When we talk about faith and bodies – embodiment explores the idea that our very bodies are sacred given that they hold the divine image of God, imago Dei, and that Jesus was incarnated in human flesh. The concept of embodiment finds its scriptural origin in the first chapters of Genesis in which God creates humans in God’s own image. Pope John Paul II wrote at length on the body and points out that Genesis shows that human “became the ‘image and likeness’ of God not only through [our] own humanity, but also through the communion of person which man and woman form right from the beginning.”[1] In other words, embodiment is not just about one’s own body, but it is about community, particularly as it relates to our interactions with and about our bodies, the bodies of others, and God.  Because we worship a triune God, a God of Father-Son-Holy Spirit communion – the image of God is community and that should be reflected in our own selves and relationships.

Christ is alive in our bodies and has not deemed a single one uninhabitable.
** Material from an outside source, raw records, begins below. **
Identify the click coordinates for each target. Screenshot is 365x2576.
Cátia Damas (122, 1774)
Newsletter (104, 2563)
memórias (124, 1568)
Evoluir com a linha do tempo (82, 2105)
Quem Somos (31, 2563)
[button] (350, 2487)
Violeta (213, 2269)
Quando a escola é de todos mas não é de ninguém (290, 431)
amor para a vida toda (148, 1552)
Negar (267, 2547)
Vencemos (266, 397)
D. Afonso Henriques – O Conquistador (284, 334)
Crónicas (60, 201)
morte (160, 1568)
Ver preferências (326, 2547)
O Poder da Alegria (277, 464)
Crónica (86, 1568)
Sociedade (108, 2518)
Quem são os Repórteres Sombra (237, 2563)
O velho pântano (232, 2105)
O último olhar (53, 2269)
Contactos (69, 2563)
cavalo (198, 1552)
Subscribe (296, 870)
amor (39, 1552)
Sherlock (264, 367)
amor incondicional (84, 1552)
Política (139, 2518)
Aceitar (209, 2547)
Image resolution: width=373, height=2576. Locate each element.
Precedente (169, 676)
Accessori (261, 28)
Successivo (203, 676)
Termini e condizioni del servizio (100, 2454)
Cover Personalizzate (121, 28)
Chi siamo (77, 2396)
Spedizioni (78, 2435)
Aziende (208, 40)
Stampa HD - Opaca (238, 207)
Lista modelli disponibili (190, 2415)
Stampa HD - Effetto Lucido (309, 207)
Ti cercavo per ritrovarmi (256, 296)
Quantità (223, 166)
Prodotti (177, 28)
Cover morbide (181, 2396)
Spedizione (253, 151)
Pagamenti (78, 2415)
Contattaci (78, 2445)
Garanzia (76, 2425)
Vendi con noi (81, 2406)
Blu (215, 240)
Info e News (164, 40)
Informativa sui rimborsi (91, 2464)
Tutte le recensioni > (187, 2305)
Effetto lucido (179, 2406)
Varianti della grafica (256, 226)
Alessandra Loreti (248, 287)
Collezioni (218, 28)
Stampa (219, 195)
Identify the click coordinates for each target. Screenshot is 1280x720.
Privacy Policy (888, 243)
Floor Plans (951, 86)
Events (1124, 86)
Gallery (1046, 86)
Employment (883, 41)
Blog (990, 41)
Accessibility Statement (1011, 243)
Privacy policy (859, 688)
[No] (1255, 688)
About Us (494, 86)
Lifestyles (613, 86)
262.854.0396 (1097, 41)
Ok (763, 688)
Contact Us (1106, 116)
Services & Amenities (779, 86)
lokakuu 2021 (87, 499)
Yet, we live with thoughts – both secular and theological – that seek to “make” a holy body rather than to live into our embodiment.

We are bombarded with instructions on how to “look right” from every possible news source. Learning to accept or “live in” our bodies is a common quest because despite the fact that we are always a body from our very first moment, we are constantly questioning and wondering what our specific bodies mean or do not mean. More often than not, it seems that we find our bodies lacking or in need of transformation.

This obsession with appearance finds a home within churches and Christian conversations as well. Countless faith-based diet books and groups exist and offer a theological endorsement of this attempt to have a slim or acceptable body.

I firmly believe that our desire to (or not to) conform our bodies is a result of our understanding of the imago Dei in our own bodies and the bodies of others. And our understanding of that impacts how we live with each other, what kind of community we have. One of the overarching themes of scripture is a picture of God calling us into life together in the name of loving God and our neighbors.

When our attempts to “make” our body disrupt that ability to draw together in community, we are disrupting the Kingdom of God.

When we draw together in community and disrupt the fellowship of eating together with negative body talk and the constant anxiety and comments about how the food will affect our waistline, we are disrupting community, we are disrupting the image of God, we are causing harm to individual bodies and to the communal body of Christ that is the church.

[1] John Paul II, The Theology of the Body: Human Love in the Divine Plan (Boston: Pauline Books and Media, 1997), 46.